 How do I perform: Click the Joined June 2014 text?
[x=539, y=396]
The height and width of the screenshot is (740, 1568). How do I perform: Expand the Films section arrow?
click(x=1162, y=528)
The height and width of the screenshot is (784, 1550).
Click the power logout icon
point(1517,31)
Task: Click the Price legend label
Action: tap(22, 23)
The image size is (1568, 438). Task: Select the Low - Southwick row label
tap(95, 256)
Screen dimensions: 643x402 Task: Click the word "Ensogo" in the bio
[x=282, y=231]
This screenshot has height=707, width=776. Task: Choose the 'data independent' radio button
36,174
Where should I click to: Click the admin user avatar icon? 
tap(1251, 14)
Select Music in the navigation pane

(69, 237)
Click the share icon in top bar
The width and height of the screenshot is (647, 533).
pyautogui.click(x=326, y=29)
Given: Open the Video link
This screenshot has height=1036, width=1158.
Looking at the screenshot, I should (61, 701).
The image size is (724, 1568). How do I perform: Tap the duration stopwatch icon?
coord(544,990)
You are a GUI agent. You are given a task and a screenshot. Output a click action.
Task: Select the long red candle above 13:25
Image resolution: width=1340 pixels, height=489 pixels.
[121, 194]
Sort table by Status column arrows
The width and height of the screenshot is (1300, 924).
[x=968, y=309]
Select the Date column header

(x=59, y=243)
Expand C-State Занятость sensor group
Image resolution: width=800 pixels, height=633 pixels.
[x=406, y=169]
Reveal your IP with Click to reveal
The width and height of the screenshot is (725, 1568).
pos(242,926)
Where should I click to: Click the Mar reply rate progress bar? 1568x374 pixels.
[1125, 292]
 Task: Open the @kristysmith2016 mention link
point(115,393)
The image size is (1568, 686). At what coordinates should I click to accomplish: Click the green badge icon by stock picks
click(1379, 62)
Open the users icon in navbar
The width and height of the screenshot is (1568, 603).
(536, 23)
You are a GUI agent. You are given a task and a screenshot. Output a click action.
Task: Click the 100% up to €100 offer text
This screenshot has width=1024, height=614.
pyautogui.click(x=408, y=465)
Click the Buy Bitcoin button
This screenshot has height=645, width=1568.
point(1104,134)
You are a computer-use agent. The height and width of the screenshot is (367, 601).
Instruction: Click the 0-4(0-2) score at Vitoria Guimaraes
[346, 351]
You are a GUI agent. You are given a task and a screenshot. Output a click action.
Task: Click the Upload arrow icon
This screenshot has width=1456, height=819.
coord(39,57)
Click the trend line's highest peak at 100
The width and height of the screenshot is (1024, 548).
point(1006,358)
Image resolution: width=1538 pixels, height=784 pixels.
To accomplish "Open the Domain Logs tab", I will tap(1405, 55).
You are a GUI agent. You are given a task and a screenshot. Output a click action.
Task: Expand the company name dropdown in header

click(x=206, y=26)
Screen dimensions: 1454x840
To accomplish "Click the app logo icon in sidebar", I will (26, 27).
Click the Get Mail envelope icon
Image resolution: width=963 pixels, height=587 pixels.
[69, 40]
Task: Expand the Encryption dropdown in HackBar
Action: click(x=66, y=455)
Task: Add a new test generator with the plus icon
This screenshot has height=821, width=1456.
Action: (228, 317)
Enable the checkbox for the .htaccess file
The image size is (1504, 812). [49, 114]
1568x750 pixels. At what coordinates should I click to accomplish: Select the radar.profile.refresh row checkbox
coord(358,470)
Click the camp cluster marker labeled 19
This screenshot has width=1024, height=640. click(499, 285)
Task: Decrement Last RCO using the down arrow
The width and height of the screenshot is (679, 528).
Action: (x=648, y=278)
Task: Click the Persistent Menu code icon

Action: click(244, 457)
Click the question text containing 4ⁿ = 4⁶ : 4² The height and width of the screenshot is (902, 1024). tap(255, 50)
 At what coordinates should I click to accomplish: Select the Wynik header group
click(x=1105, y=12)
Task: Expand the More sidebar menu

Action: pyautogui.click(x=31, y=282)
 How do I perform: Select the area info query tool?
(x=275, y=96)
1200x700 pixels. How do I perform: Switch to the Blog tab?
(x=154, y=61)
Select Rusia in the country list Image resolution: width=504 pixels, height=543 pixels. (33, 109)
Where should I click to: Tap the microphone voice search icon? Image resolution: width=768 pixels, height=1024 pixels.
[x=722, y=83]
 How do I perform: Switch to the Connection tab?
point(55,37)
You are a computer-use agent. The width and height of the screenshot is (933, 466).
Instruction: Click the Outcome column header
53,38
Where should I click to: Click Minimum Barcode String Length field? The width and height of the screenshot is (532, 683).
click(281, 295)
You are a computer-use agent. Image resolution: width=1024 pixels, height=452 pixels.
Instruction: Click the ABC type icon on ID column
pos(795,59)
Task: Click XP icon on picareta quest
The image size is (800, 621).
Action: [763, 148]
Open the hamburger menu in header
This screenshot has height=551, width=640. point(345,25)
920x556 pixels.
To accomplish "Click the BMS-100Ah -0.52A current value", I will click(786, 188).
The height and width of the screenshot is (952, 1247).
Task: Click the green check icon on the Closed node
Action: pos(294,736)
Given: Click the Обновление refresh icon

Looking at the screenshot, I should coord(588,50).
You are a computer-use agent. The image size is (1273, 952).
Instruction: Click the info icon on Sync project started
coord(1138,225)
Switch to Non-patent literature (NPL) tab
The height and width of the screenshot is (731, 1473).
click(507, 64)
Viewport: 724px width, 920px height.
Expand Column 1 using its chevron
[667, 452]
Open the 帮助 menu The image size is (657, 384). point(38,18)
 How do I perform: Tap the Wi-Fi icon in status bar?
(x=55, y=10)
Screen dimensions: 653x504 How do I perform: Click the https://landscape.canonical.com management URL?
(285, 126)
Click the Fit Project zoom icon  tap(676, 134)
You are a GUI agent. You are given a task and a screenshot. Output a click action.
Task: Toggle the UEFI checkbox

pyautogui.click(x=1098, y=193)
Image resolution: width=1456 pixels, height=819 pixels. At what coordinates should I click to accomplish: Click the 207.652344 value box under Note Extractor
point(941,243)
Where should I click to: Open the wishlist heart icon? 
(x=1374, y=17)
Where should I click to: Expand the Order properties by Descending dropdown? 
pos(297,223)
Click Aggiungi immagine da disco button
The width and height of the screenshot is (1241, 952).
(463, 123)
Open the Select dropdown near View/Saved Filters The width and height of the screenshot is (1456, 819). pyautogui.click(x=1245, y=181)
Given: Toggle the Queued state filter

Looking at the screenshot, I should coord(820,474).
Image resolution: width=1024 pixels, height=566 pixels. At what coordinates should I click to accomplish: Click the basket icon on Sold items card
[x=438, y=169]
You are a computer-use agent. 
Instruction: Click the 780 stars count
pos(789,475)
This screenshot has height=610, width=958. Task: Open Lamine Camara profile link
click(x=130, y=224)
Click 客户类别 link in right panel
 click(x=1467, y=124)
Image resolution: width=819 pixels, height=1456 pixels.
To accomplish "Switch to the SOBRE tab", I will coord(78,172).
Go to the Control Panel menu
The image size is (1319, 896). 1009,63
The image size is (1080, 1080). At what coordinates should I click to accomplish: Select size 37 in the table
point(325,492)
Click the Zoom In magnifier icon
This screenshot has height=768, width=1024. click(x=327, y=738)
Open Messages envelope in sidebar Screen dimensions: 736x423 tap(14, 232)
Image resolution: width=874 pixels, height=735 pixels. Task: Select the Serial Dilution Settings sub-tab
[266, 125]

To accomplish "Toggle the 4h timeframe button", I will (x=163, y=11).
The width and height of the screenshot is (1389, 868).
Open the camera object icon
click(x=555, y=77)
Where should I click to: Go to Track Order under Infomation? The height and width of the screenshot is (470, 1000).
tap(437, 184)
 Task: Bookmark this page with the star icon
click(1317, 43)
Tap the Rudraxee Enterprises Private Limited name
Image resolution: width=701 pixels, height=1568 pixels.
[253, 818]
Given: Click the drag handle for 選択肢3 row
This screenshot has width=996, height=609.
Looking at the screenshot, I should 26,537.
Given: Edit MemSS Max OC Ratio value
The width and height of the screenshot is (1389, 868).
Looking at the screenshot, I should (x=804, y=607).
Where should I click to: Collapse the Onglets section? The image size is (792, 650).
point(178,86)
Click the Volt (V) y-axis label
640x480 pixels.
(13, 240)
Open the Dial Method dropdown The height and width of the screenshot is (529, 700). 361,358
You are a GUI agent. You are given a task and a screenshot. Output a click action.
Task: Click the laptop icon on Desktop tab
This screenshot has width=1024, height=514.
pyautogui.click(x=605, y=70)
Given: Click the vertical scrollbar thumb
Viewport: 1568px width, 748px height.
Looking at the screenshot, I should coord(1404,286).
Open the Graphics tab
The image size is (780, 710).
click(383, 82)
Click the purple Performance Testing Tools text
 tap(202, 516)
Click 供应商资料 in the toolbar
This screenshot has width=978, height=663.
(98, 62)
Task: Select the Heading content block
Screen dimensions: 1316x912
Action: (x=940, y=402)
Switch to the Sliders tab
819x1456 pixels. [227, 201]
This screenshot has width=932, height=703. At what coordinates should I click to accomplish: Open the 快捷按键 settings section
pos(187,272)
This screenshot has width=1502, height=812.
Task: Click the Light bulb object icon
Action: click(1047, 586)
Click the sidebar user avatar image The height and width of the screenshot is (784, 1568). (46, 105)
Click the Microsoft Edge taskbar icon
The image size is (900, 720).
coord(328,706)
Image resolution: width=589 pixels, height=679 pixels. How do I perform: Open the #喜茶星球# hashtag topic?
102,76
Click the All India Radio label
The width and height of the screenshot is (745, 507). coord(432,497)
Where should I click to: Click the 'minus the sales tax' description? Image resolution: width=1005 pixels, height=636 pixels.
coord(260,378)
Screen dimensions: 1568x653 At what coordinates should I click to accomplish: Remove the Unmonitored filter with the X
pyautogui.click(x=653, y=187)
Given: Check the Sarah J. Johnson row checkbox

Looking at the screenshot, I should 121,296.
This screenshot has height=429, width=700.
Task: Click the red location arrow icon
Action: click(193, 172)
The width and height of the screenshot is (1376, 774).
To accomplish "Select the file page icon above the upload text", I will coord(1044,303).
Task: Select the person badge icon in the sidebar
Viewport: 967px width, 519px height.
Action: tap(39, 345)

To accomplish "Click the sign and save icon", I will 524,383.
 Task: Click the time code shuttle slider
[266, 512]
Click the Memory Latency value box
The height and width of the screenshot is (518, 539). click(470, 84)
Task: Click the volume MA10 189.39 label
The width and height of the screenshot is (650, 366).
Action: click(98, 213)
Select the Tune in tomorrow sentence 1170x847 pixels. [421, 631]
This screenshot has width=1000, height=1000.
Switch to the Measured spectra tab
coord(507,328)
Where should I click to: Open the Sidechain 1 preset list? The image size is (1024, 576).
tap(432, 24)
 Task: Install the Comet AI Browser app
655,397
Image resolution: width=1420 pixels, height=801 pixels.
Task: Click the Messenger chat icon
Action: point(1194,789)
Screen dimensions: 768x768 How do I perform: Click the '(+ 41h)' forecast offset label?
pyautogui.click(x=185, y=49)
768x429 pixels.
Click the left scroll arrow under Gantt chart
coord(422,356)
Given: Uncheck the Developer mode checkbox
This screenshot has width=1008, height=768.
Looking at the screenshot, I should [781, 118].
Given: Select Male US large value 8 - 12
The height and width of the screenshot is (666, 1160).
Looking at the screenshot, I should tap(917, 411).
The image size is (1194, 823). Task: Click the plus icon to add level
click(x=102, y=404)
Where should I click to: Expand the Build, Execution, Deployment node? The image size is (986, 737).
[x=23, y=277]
# # # #
# Set task:
In the material, from the start down to the line containing "[x=282, y=231]", replace "power logout icon" with "logout button". Write out those lines again with everything else left unchanged.

# Answer to the exercise:
 How do I perform: Click the Joined June 2014 text?
[x=539, y=396]
The height and width of the screenshot is (740, 1568). How do I perform: Expand the Films section arrow?
click(x=1162, y=528)
The height and width of the screenshot is (784, 1550).
Click the logout button
point(1517,31)
Task: Click the Price legend label
Action: tap(22, 23)
The image size is (1568, 438). Task: Select the Low - Southwick row label
tap(95, 256)
Screen dimensions: 643x402 Task: Click the word "Ensogo" in the bio
[x=282, y=231]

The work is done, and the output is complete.